The Mudcat Café TM
Thread #151520   Message #3537717
Posted By: Keith A of Hertford
15-Jul-13 - 12:40 PM
Thread Name: Folklore/History: Irish Famine
Subject: RE: BS: Irish Famine
Prof Stephen Davies, same piece.
"In traditional Irish history the blame for this great disaster is placed firmly on the British government. For exponents of this view such as Cecil Woodham-Smith, the death and suffering happened because of the incompetence, callous indifference, and rigid attachment to laissez faire of the British government and its Irish chief secretary, Charles Trevelyan.2 For some the culpability was even more serious. For nationalist historians the British policy was genocidal and the outcome intended or welcomed.
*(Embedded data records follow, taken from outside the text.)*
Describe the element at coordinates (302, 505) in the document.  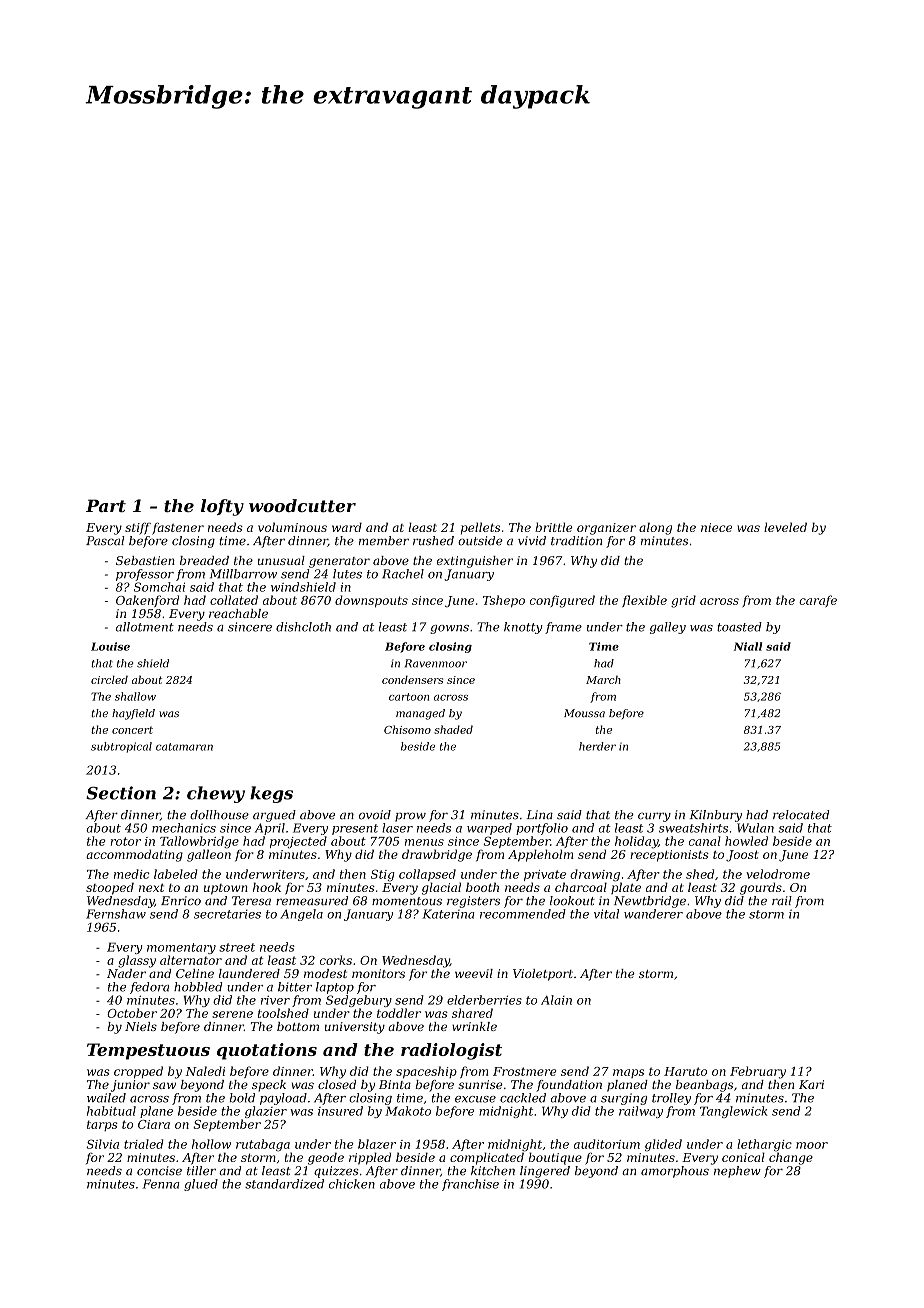
I see `woodcutter` at that location.
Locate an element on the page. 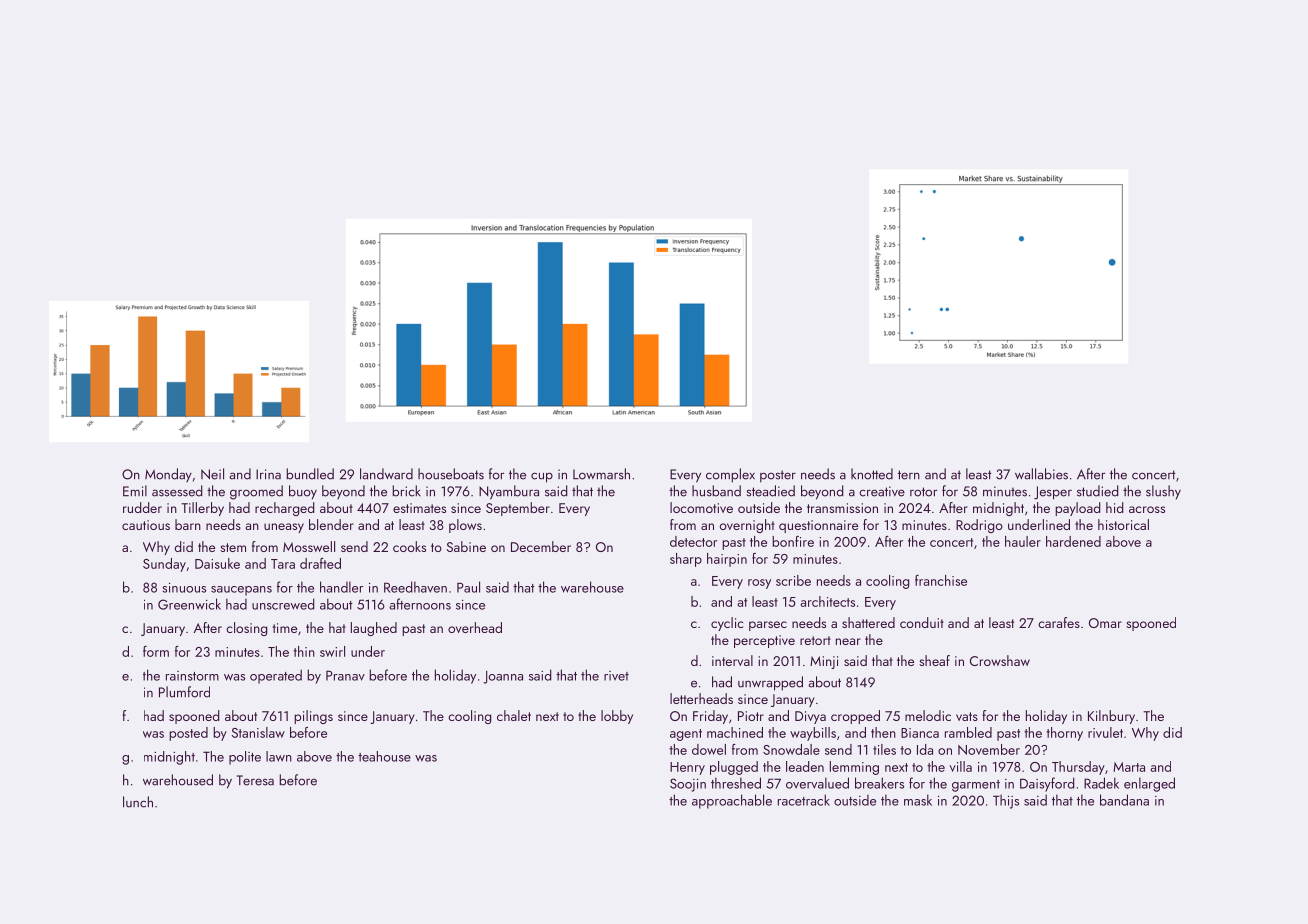 The height and width of the page is (924, 1308). swirl is located at coordinates (332, 651).
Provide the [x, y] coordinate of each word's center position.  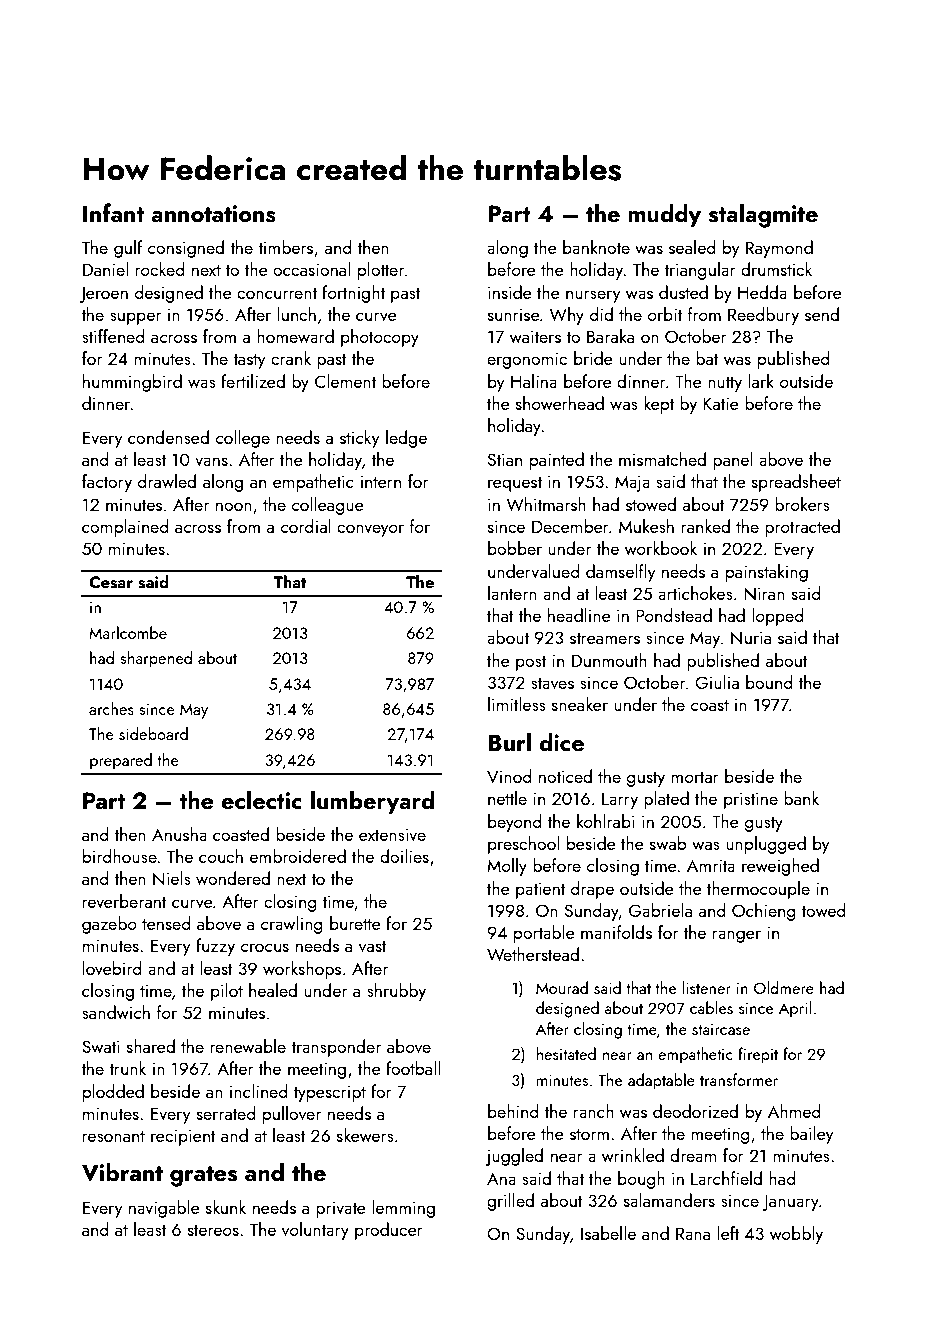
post [531, 663]
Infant [113, 212]
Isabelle [608, 1233]
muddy [664, 215]
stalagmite [763, 215]
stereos [213, 1230]
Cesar [111, 582]
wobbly [796, 1235]
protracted [802, 528]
This view is still widely held, and not only in Ireland. In 1996 an act was passed in New York State requiring that all schools teach the Irish famine as an act of British genocide.3 The reality is more complex, more interesting in some ways, and leads to very different conclusions about events both then and today.
.......
How culpable were the British ministers of the 1840s? They are charged with having given inadequate, limited relief because of their commitment to a doctrine of laissez faire. However, given the scale of the problem and the acute nature of the crisis once the harvest had failed for a second time in 1846, there was little they could do. Moreover, the root of the problem, as most contemporary observers agreed, was the nature of the Irish land system, and to support the system would only lead to further famines in the future. A policy that had the effect of keeping large numbers on the land and preventing agricultural improvement was bound to have disastrous results. Moreover, the Corn Laws prevented large-scale importation of grain into Ireland until after they were repealed in 1846 (partly because of perceptions of their impact on Ireland) and so the initial response of market forces to the acute food shortage caused by the blight was so blunted as to be minimal.
What should we learn from this terrible story? First, governments are not as powerful or effective in relieving disaster as many believe. The cry "We must do something" is very seductive, but often "doing something" will be ineffective, may even make matters worse, or will preserve the factors that produced the problem in the first place.